:: AIM OF THE EXERCISE ::
Output every line of the material below verbatim, leaving out the pictures.

----- SUPPLIED MATERIAL -----

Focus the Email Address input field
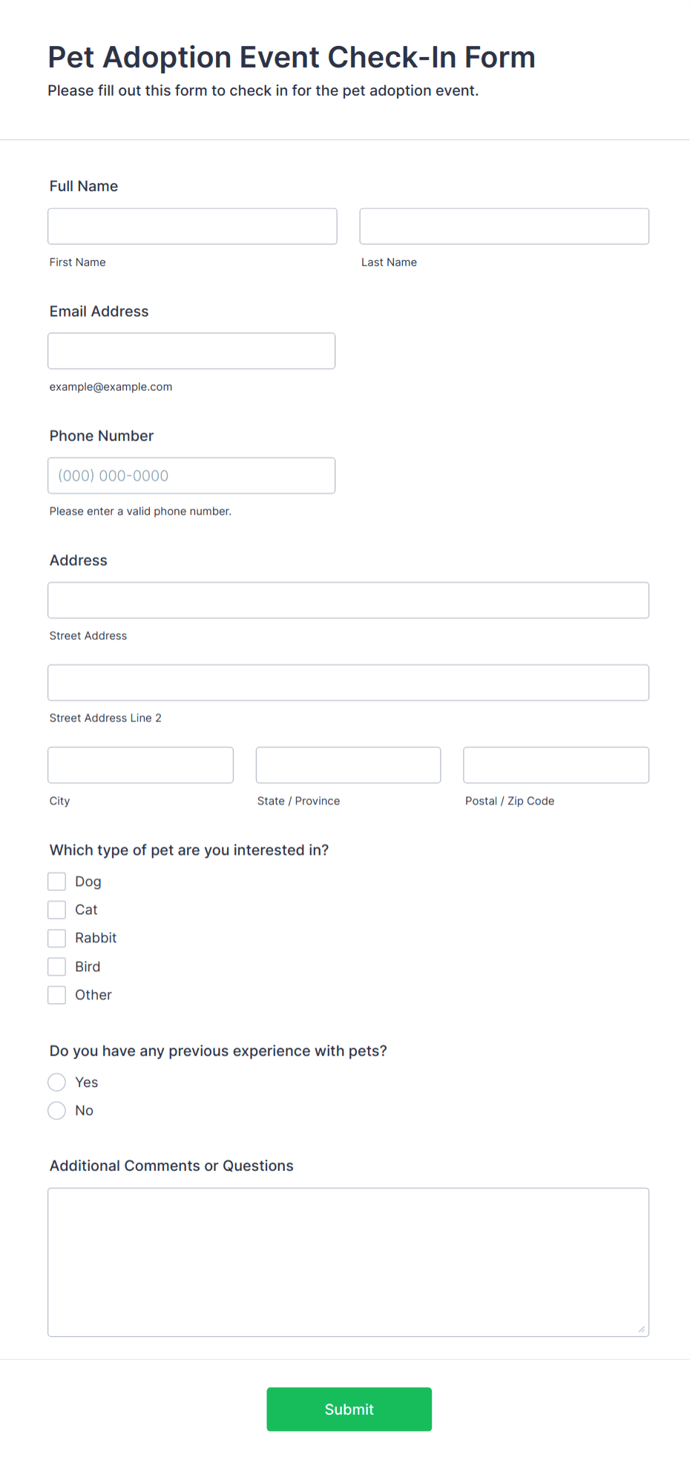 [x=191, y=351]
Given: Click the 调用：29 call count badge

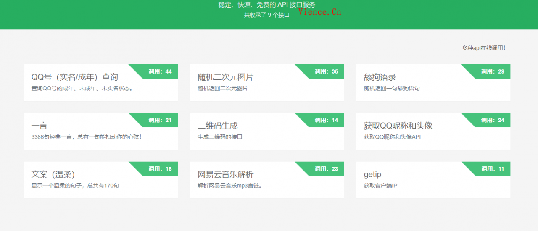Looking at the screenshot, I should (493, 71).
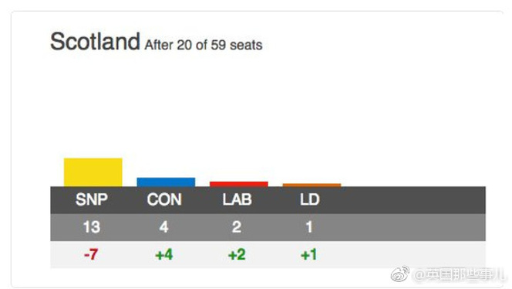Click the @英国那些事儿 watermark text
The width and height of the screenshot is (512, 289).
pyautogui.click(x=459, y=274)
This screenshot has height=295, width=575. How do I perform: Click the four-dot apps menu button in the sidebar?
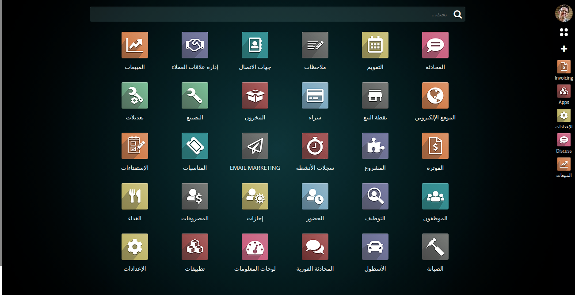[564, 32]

-----

:: WRITTEN ANSWER ::
Focus the Email Address input field
 [x=191, y=351]
Given: Click the 调用：29 call count badge

Looking at the screenshot, I should (493, 71).
Click the @英国那些事儿 watermark text
The width and height of the screenshot is (512, 289).
pyautogui.click(x=459, y=274)
This screenshot has height=295, width=575. How do I perform: Click the four-dot apps menu button in the sidebar?
[564, 32]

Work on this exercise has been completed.